Ok several points come to mind here, and none of this is official medical advice, just points based on my own individual experiences.
First VeronicaLynn you can't have SRS without HRT – seriously you just can't medically, or you will be in fairly terrible state within a decade. Your adult body can't function properly without enough steroidal hormones and once you have SRS your steroid factories are gone. So HRT is then pretty much a matter of life and death.
Second and more important point (which is also slightly more generally relevant) – you are assuming that all therapy and all therapists are the same which is like saying all fruit is the same and that because you had bad experiences with a banana an apple and a grape then you KNOW for sure that you also won't like strawberries.
Point is, taking the definition at its widest even a doctor is a therapist. Yes the therapy that they provide is mostly via the physical domain rather than the psychological, but if you look in the dictionary you will still find that treatment IS synonymous with therapy and thus all doctors are therapists. You don't want therapy now? – fine forget the whole darn thing and enjoy your life unaltered, because surgery is a radical form of therapy!
Ok you may think I'm just playing with words here, and in a way I am, but what I am trying to get you to see is the level to which you have pre-judged a whole class of things based on a few bad experiences – and that frankly defensive behaviour, however honest it is in motivation, will always tend to make clinicians worried, in case it comes with a hidden agenda.
In law all treatment is technically a form of assault. Which is why we have to get consent before we touch you. If I, as a medical student, or future doctor, treats you in any way without your informed consent we can be had up for a serious criminal offense – and it has happened. Doctors get struck off, put in prison even, because they failed to get meaningful informed consent before treating.
So what does this mean. Well unfortunately it doesn't just mean that you rock up and say "I want this, ergo I consent." We actually are required by the courts to demonstrate that the treatment was necessary, or at least had a rationale, that you understood what would happen, and that you were in your capacitous mind (that is to say you were not delusional or in an altered state of consciousness) at the time you consented.
If any of these tests fails and you later have regrets, suffer ill effect, or worse die as a partial consequence of the treatment we provide, then we can be, and indeed often are, criminally charged.
So the bottom line is this – no one goes into medicine wanting to say no to people. Every one of us does it because we WANT to help people live better, happier, healthier lives.
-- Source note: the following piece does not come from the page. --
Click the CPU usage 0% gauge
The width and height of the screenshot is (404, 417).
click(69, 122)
But at the same time while we live in a society ruled by law and lawyers, we also have to take steps to protect ourselves, and that is where the screening requirements come in.
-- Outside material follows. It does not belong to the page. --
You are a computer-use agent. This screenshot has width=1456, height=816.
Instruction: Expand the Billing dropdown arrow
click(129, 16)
IT IS NOT repeat NOT supposed to be about stopping you doing something which you legitimately want to do, nor is it supposed to be about persuading you to do something else. It is about ensuring that when you give your INFORMED consent, that consent IS legally valid and properly informed.
To do this you don't have to go and sit in a psycho-analysts chair for weeks talking about the effect of way that you doggie barked at you when you were three.
What you do have to do is see, at least once, and probably two or three times, someone who is either psychiatrically trained, or a qualified analyst with experience of gender work. These people do NOT want to section you, analyse you, or indeed anything much. However without their sign off, any surgeon or doctor who lays a finger on you can be struck off, sued, and imprisoned for assault, and much as they would all love to help you, you can't ask them to take that much of a risk on solely the basis of the word of someone that they have never seen before (you).
I hope this helps. Believe me I do feel for you. I was mildly intersexed at birth, and was allowed to grow up androgynously. However I didn't have any corrective surgery until I was a young adult. I thought because I had a medical basis for the treatment that I would be allowed to go through on the nod. I wasn't – in fact my reluctance to see the therapist and get the paper signed cost me a few years delay. Ultimately I found a compromise that I could live with, but even then I had to go and see a psychiatrist and prove that I was sane, simply to protect the surgeon. The irony is, when I finally did it, I found the psychiatrist I saw to be very pleasant, and indeed we later became very good friends.
So my message is this – you don't have to spend years at this, and it doesn't have to be a battle, but you will have to compromise with the rules enough to protect your doctors. If you really can't do that, then sadly you may not be suitable for treatment, because part of being suitable is to be a reasonable adult person, and willing to work with your doctors rather than fighting them.